My darling, that was how you presented your love.

But was that you?

I remember the day I felt the picture start to tear, the day I met your friends, when I could finally see you as someone else. I remember my anxiety preventing me from moving afraid to meet them, because I think even then I knew. I knew that this would be the day everything would change, up until then you love had been my perfect untouchable image, and now I was to see you in a completely different light. It wasn’t dark, but until then you were a light that would guide me, protect and love me. I didn’t understand then. I thought I knew you, but I didn’t realize I only knew what you allowed me to see, and what you told me you were, you only allowed me to love you when the right lights were shining on you the way you wanted.

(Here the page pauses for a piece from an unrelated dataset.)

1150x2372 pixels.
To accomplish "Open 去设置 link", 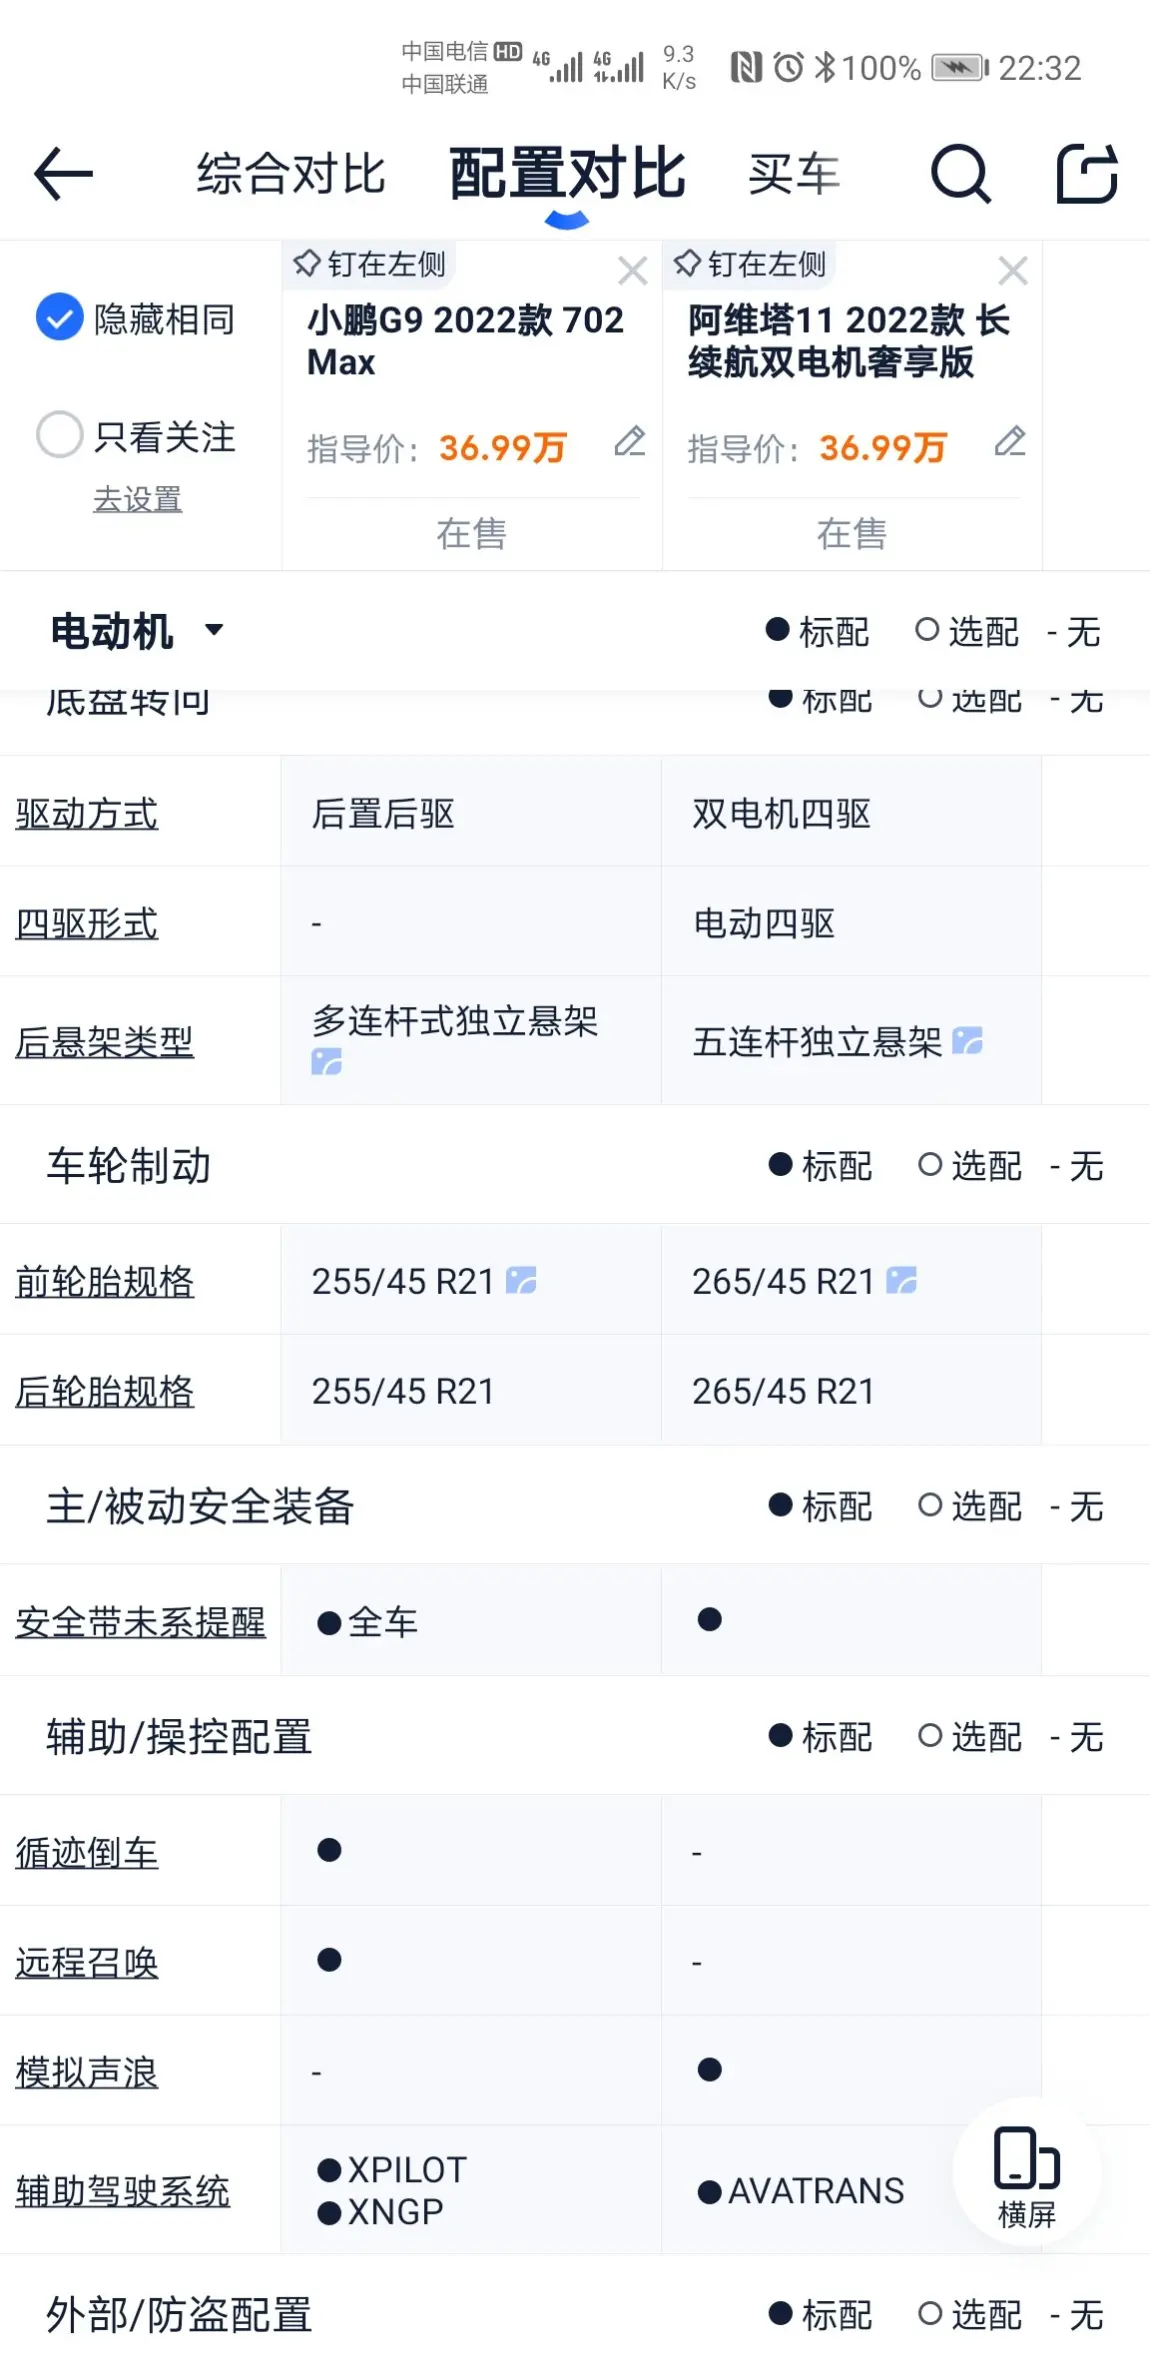I will tap(137, 498).
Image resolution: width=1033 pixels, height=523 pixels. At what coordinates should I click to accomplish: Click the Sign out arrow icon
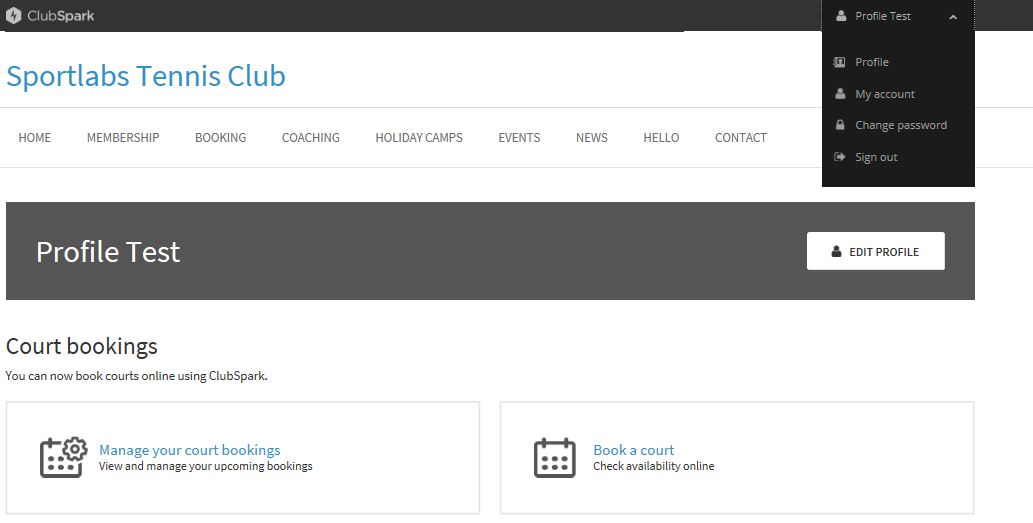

You see, your love was just one side of you, as it was of me. But the difference is, I showed you ever single side of me, the good, the bad, the controlling, and ugly and the beauty. You stood there refusing to give me anything more, I begged you to show me, but you didn’t want to.

You leaving was one thing, but wondering if I even knew you at all makes me wonder if I wasted my time, is a thought I cannot allow myself to ponder on. My time is too precious to give up and that is not yours to take. You took my innocence, my trust, and you made a mockery of it. You took my love before you even showed me your true self. Now I wonder if he even exists, if the memory I hold onto is just one that I’ve made up in my head to keep my heart from completely shattering. The boy I loved wanted New York in the moonlight, the freedom of life and from people’s opinions. Where is he now? Was he a lie, were you so desperate to feel love that you allowed yourself to become someone I would love? Why were you so afraid I wouldn’t love you? Maybe I would have, and maybe I wouldn’t have. Maybe it would have been your heart that would have broken instead of mine,  or maybe it still would have ended just the same.

And when you walked away, you blamed me, telling me how I had turned you into something you are not. My expectations of you were too much for you handle.

My darling how was that my fault? You can’t hate me for being angry after you let me fall for a side of you does not exist! You were the one take him away when you grew tired of using the right lighting to hide your flaws. I should have known, perfection is an illusion, and you the magician, and boy you had me fooled.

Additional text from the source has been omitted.